Групповые люди - Юрий Азаров
Шрифт:
Интервал:
Закладка:
— Насколько я помню из прошлого, ты нам излагаешь сейчас троцкистско-бухаринский вариант построения социализма: фермер, коллективное и индивидуальное крестьянское хозяйство, врастание капитализма в социализм, концессии, новые вариации нэпа — это же все чистейший троцкизм.
— Бухаринского толка, — сказал я. — Поскольку Бухарин ратовал за прекращение гражданской войны. И я бы все-таки здесь отделил Бухарина от Троцкого, и вот почему. У меня создается такое впечатление, что Сталин многие негативные идеи Троцкого взял на вооружение, например идею эксплуатации деревни, идею беспощадности военного коммунизма и, наконец, главное, в чем попрекал его Ленин, идею создания административно-бюрократического аппарата. Не случайно многие говорят о том, что приди Троцкий к власти — было бы лучше.

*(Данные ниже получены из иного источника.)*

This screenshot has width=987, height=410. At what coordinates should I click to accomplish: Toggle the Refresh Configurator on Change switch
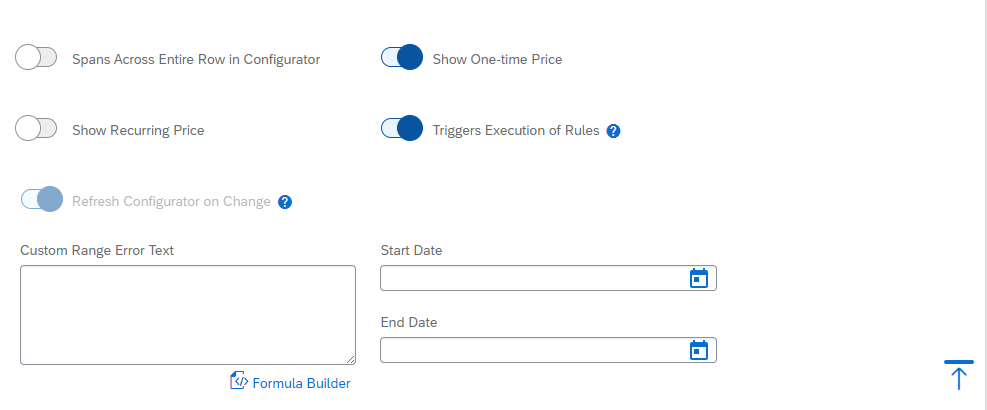(x=42, y=200)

— Троцкий никогда бы не мог прийти к власти. Так же как Каменев, Зиновьев, Радек и многие другие, — заметил Никольский.
— Потому что они были евреями?
— Тогда антисемитизма не было, — заметил Лапшин.

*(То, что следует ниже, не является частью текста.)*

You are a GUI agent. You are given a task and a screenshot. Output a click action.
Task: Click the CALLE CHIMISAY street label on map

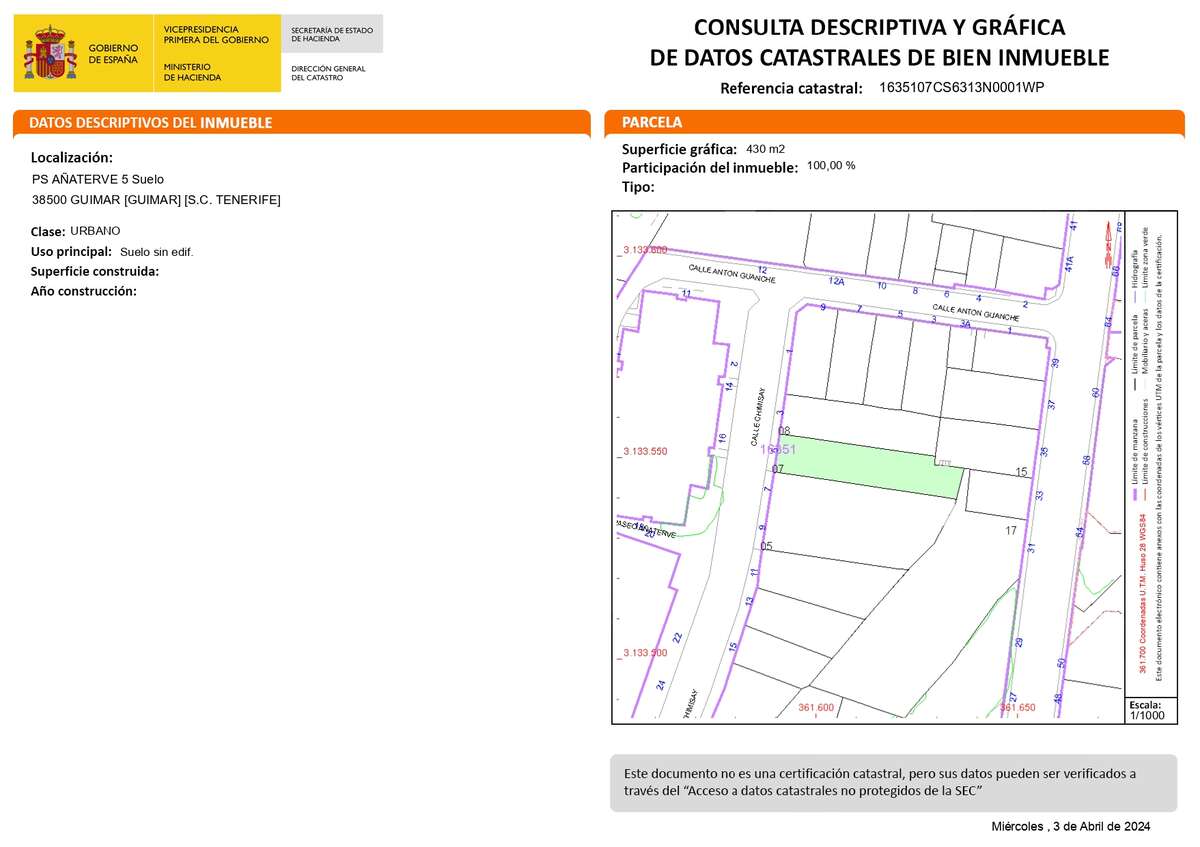coord(758,416)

— Антисемитизм был и будет, — ответил Никольский. — Я всегда в самой дружеской нееврейской среде ощущал себя евреем и всегда, когда я входил в эту среду, ощущал то, как неловко становится всем оттого, что к ним пришел еврей: они начинают чего-то побаиваться, говорят по-другому, осторожничают и постоянно поглядывают на меня.

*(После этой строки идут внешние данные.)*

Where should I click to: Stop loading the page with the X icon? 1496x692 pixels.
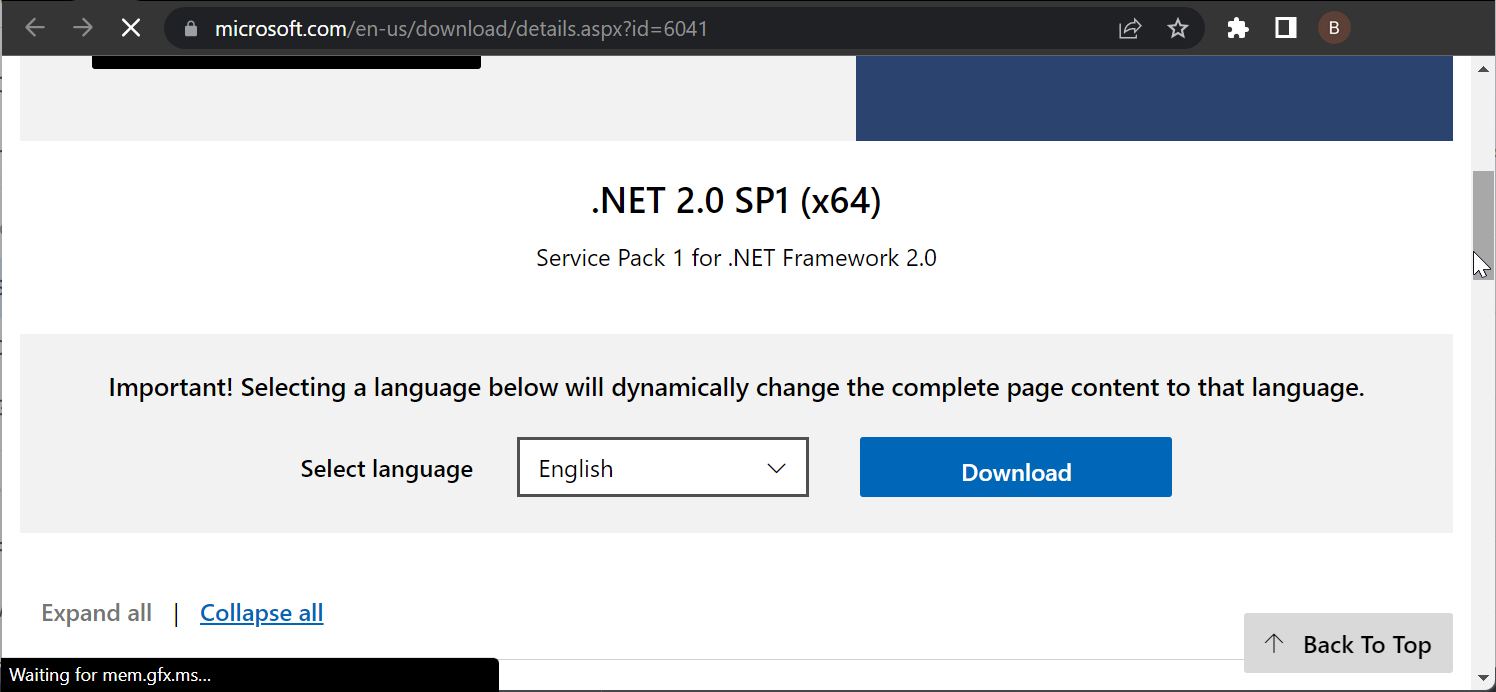[131, 28]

— И среди нас ты тоже так себя ощущаешь? — спросил Лапшин.
— Конечно, — и он машинально посмотрел на Квакина.
— А для меня все одинаковы, хоть жиды, или хохлы, или кацапы, — сказал Квакин, не стараясь глядеть на нас. Никольский мрачно усмехнулся:
— Уравниловка, отнюдь не уравнивающая всех. Так что Троцкий, несмотря на то что был организатором восстания, не мог быть поставлен у власти. Он был жидом среди кацапов и хохлов. Ну и, конечно же, главное — социальный момент. Сталин, плебей по духу, по манерам, культуре, вкусам, тяготился своим плебейством, ощущал себя неравным в среде лидеров-интеллигентов. Над Кобой подтрунивали, посмеивались. Тот же Каменев, знавший прекрасно русскую и европейскую поэзию, не мог принять темного Сталина, которому были чужды интонации Рембо, Блока, Бодлера и Брюсова. Сталин изо всех сил стремился наверстать упущенное: читал по ночам, беседовал о культуре с другими, но он не знал языков, да и основы культурной не было. Сталин изначально ненавидел еврейских лидеров революции, как ненавидел он и образованнейшего теоретика Бухарина, хорошо знавшего философские и экономические течения мира.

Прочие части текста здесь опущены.